Hg server replication
David Frascone
dave at frascone.com
Tue Nov 6 20:21:07 CST 2007
I've been considering a similar situation. We have a repo on a nfs drive.
And, nfs is not as high-performance as I'd like.
So, I'd like to move the repo to a hard disk, but, whenever anyone pushes to
it, I'd like it to push a copy to the repo on NFS. (Or, trigger the NFS
server itself to pull a copy over http -- which would be much faster)

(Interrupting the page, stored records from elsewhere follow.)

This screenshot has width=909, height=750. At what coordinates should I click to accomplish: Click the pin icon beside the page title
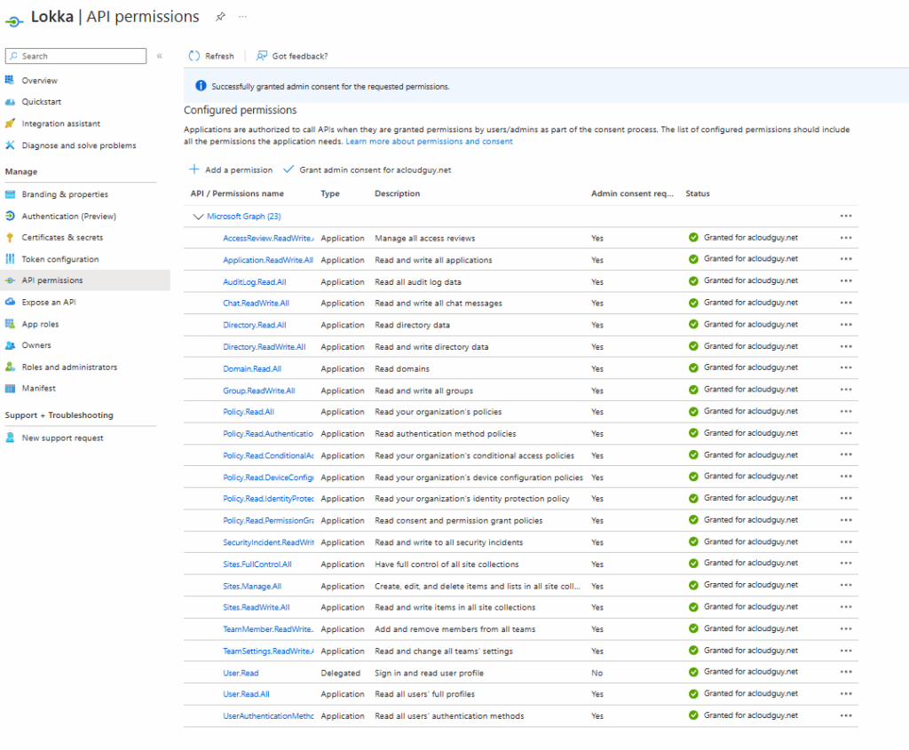(220, 17)
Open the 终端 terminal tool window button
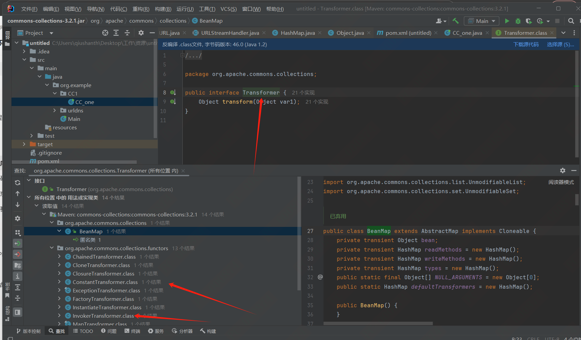The image size is (581, 340). [x=132, y=331]
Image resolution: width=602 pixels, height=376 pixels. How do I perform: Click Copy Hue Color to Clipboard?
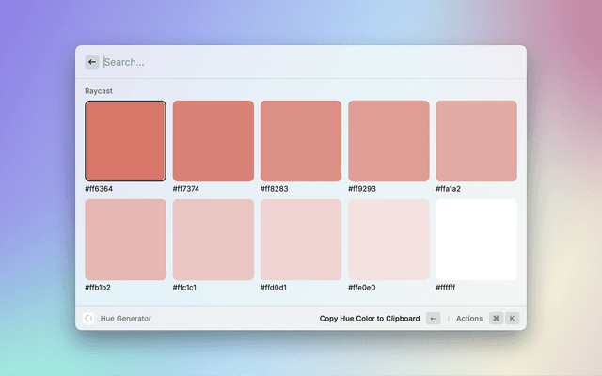coord(370,319)
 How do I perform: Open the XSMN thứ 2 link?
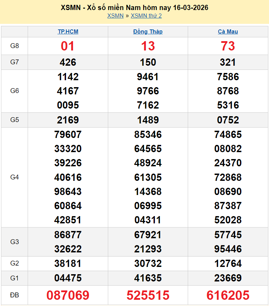click(146, 16)
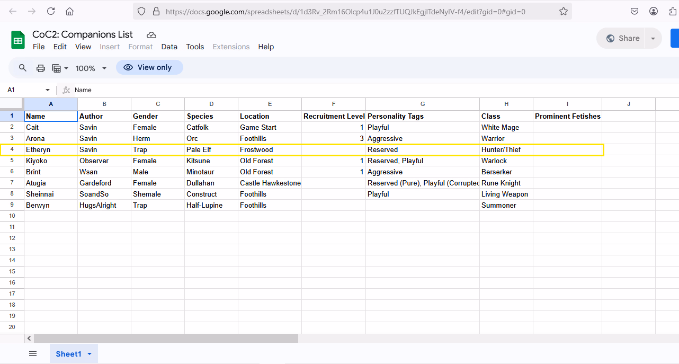Screen dimensions: 679x364
Task: Bookmark this page with the star icon
Action: (x=564, y=11)
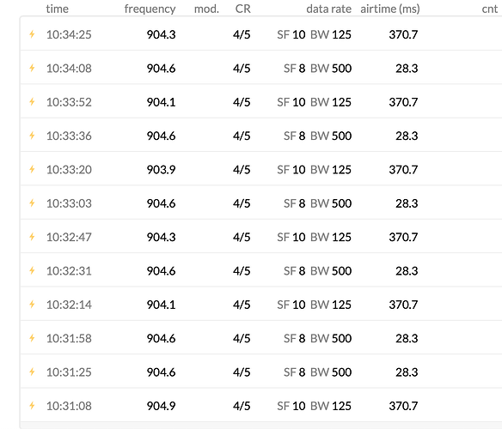Click the frequency column header
The width and height of the screenshot is (502, 429).
150,9
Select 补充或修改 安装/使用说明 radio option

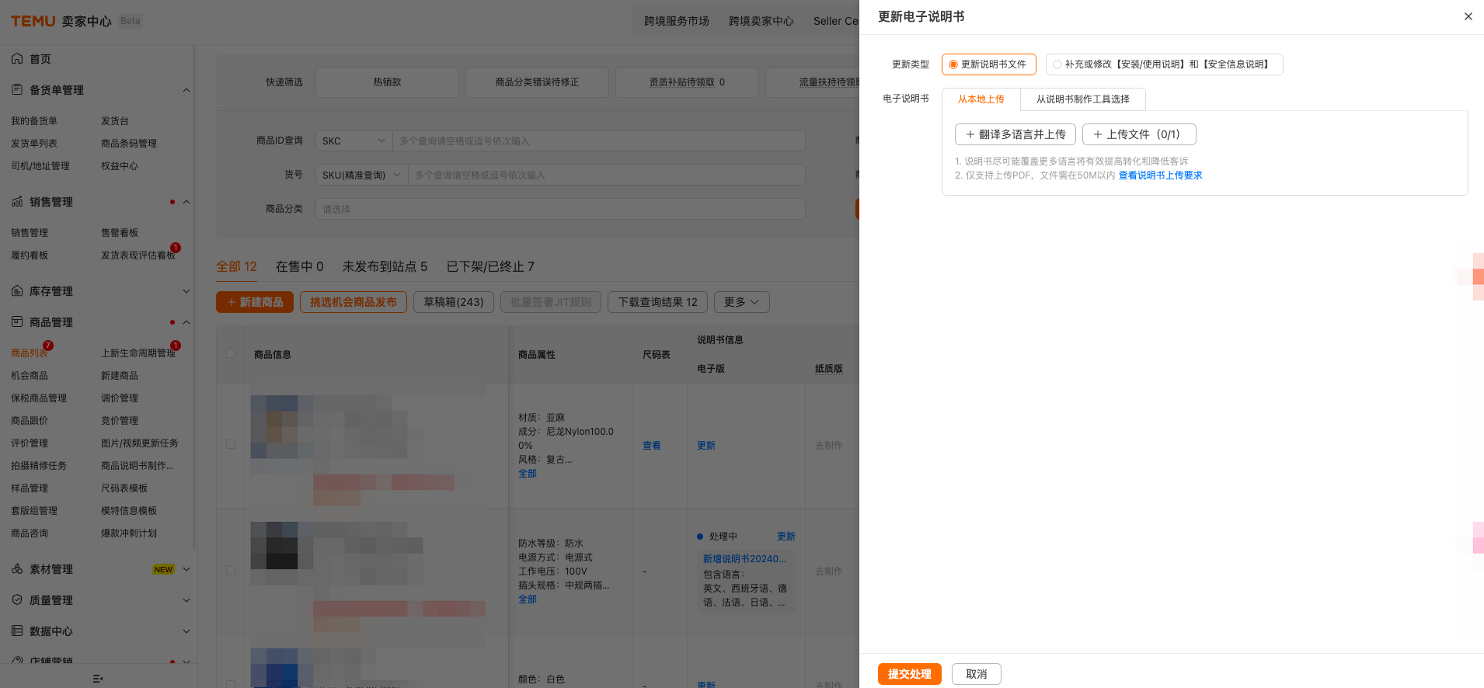pyautogui.click(x=1057, y=64)
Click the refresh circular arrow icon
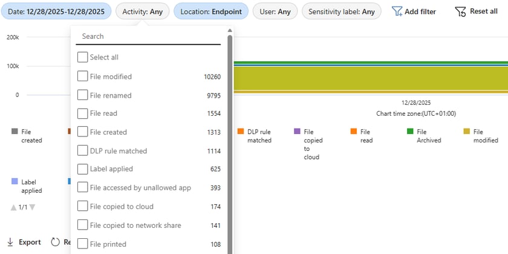 [56, 242]
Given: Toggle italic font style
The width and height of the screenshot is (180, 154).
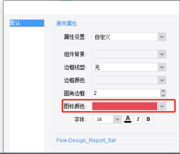Looking at the screenshot, I should tap(138, 119).
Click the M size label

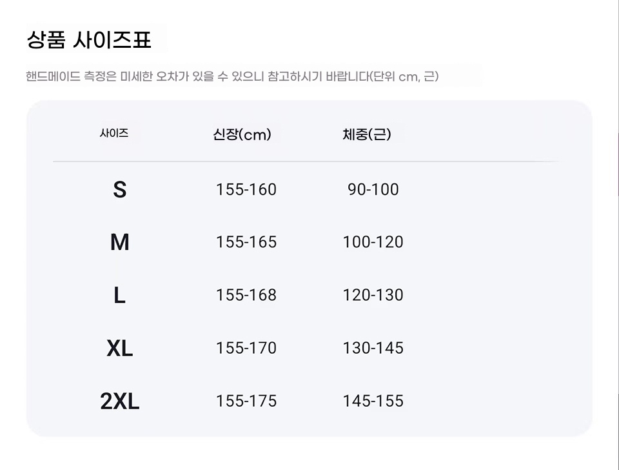click(x=120, y=243)
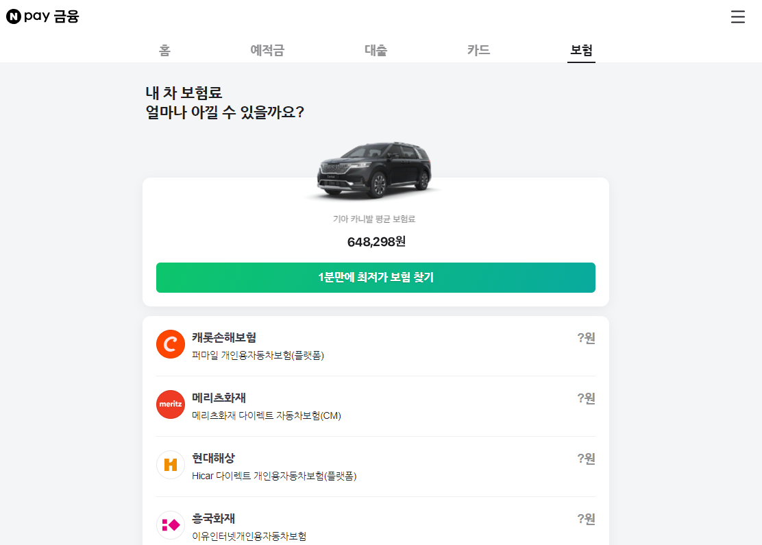
Task: Click the red meritz company logo
Action: click(x=170, y=404)
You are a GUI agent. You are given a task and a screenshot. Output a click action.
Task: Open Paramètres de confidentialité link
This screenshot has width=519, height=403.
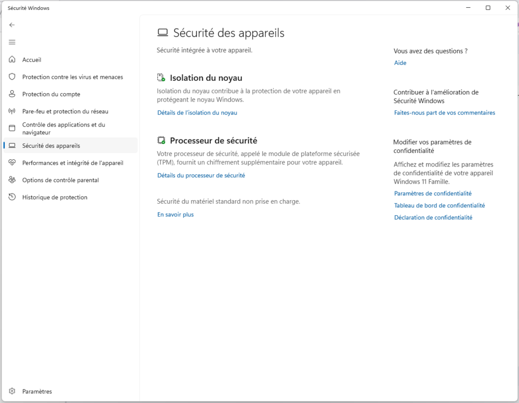(433, 193)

Is there any easy way to do this? The HD repo would be the only one pushing
to the NFS one, so there aren't any merge issues to deal with.
-Dave
On 11/6/07, Wing Choi <Wing.Choi at sun.com> wrote:
>
>
> Ah, some further details to clarify.
>
> Actually, I am interested in having 2+ servers that contain
> exactly the same transactions ( no two heads obviously ) that
> are distributed geographically both for redundancy and faster
> turn around time (due to network latency and remoteness of
> each of the distributed network segment). So users from each
> location would use their own closest server(s) to clone from
> and also push back into. However, each server must be in sync
> with each other and so the txns from one will likely somehow
> be pre-reserved and replayed on either a master server or
> all of the other servers.
>
> In case of a missing server, the user will then have a choice
> to manually switch to another replicated server.
>
>
>
> thus spake Dustin Sallings on Tue, Nov 06, 2007 at 06:03:27PM -0800:
> >
> > On Nov 6, 2007, at 16:10 , Wing Choi wrote:
> >
> > >I am looking at some kind of way to let me replicate an
> > >Hg server so that pushes from a downstream client get
> > >replicated automagically for 2+ upstream servers.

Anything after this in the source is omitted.